▶ _Quellenauszug_:
________________
Wie kamen Sie zum Thema sexueller Missbrauch?
Bereits während meines Psychologie-Studiums hatte ich eine Begegnung mit einer Frau, die von ihrem Vater sexuell missbraucht worden war. Sie erzählte mir, dass in ihrer Familie drei von vier Kindern sexuellen Missbrauch erlebten. Aber es gab ein Kind, das sich gewehrt hatte. Diese eine Person konnte sich retten. Das hat mich fasziniert und ich habe mich mit dem Fall tiefgreifend beschäftigt. Nach dem Studium bin ich in den Iran zurückgekehrt und begann, in einer Zeitschrift in einfachen Worten über das Thema zu schreiben. Deshalb wurde ich von Betroffenen aufgesucht. Nach längerer Praxis wurde mir klar, dass sexueller Missbrauch in vielen Familien geschieht.
Sie haben auch über Prostitution im Iran geforscht. Gibt es einen Zusammenhang zwischen Prostitution und Missbrauch im Kindesalter?
Ich habe über vier Jahre lang in vielen Städten des Iran Gespräche mit
Prostituierten geführt. Dabei habe ich festgestellt, dass etwa 25 Prozent der Prostituierten in ihrer Kindheit von nahen Verwandten sexuell missbraucht wurden.
Wie setzen Sie Ihre Erkenntnisse um?
Mir geht es darum, die präventive Erziehung in frühen Jahren anzusetzen. Dabei versuche ich, mein Fachwissen mit Kunst und Kultur zu verbinden. Das Ergebnis ist ein Kinderbuch mit dem Titel ‚Ich hab alle gerne, aber…’. Das Buch richtet sich an Kinder im Vorschulalter und wirft einen positiven Blick auf das Leben. Es zeigt, dass das Leben schön ist, dass aber auch Grenzen berücksichtigt werden müssen. Eine der wichtigsten Grenzen ist die des Körpers. Viele haben versprochen, das Buch nach der Veröffentlichung zu erwerben und betroffenen Familien zur Verfügung zu stellen. Mittlerweile hat es zwar eine Registriernummer, befindet sich aber noch auf dem bürokratischen Wege zur Veröffentlichung. Auch ein Unterrichtspaket, das ich ausgearbeitet habe, wartet noch auf die Genehmigung. Die Wege in unserer Gesellschaft sind eben mit vielen Stolpersteinen bedeckt, die unsere Kräfte verbrauchen.
Ab welchem Alter können Kinder an Ihren Lernprogrammen teilnehmen?
________________
▶ _Datenauszug_:

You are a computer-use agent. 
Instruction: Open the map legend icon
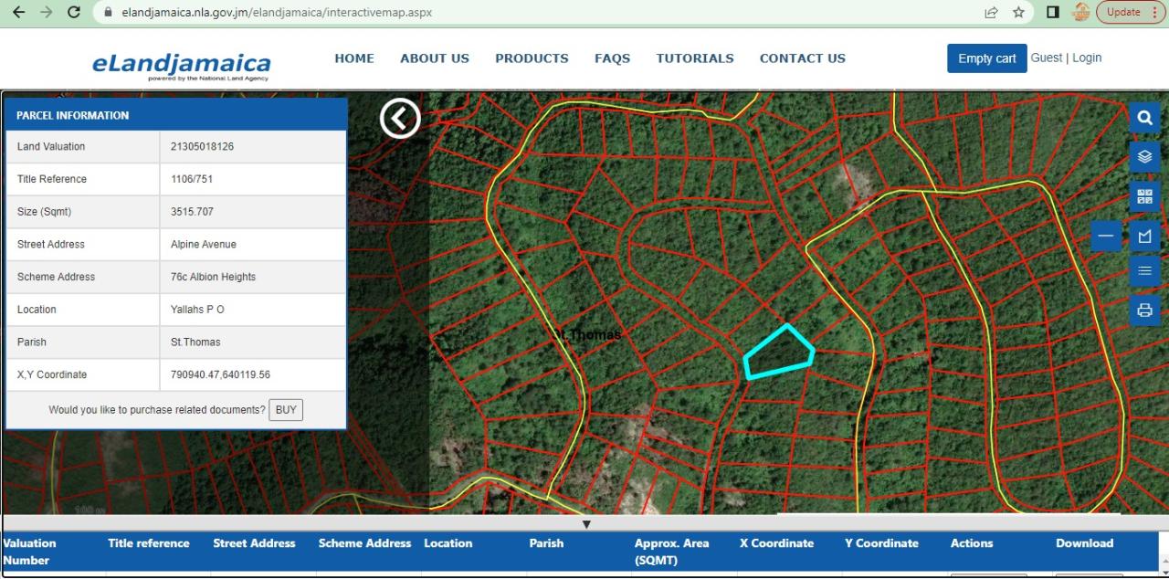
________________
▶ _Ihre Aufgaben_:
• A. Welcher Anteil der Prostituierten wurde nach dem Interview über sexuellen Missbrauch in der Kindheit von nahen Verwandten sexuell missbraucht?
• B. Setzen Sie das Interview über sexuellen Missbrauch im Anschluss an dessen letzte Frage fort.

▶ _Antworten je Aufgabe_:
• A. Etwa 25 Prozent.

• B.
Die häufige Annahme, dass das sexuelle Interesse erst im jugendlichen Alter erwacht, ist nicht richtig. Einer der Meilensteine der sexuellen Entwicklung von Kindern liegt im Vorschulalter. Wenn wir Kinderspiele in diesem Alter betrachten, stellen wir fest, dass sexuelle Themen häufig im Mittelpunkt stehen. Ein Beispiel dafür sind die weltweit verbreiteten ‚Doktorspiele’ in dieser Altersstufe. Deshalb ist es angebracht, im Vorschulalter mit der Sexualerziehung zu beginnen, die sich meines Erachtens vom Sexual-Unterricht gänzlich unterscheidet.
Sex ist in der iranischen Gesellschaft ein Tabuthema. Wie gewinnen Sie das Vertrauen der Menschen?
In weiten Teilen der iranischen Gesellschaft ist Offenheit für das Thema vorhanden. Ich würde sogar behaupten, dass die Menschen im Iran einige Schritte weiter sind als die Verantwortlichen. Seit Jahren bin ich im direkten Kontakt mit StudentInnen und ihren Familien. Durch meine Veröffentlichungen und Interviews spreche ich die Grundbedürfnisse der iranischen Gesellschaft an. Das erklärt die Empfangsbereitschaft der Menschen.
Welche Hindernisse haben Sie erlebt?
Am Aufwändigsten war es, die Verantwortlichen zu überzeugen. Mein Vorhaben wurde zwar genehmigt, ich erhielt aber keine finanzielle Unterstützung. Viele Programme können nicht durchgeführt werden, weil sie von meinen persönlichen finanziellen Möglichkeiten abhängen. Wir haben bis jetzt keinen Cent aus der Staatskasse.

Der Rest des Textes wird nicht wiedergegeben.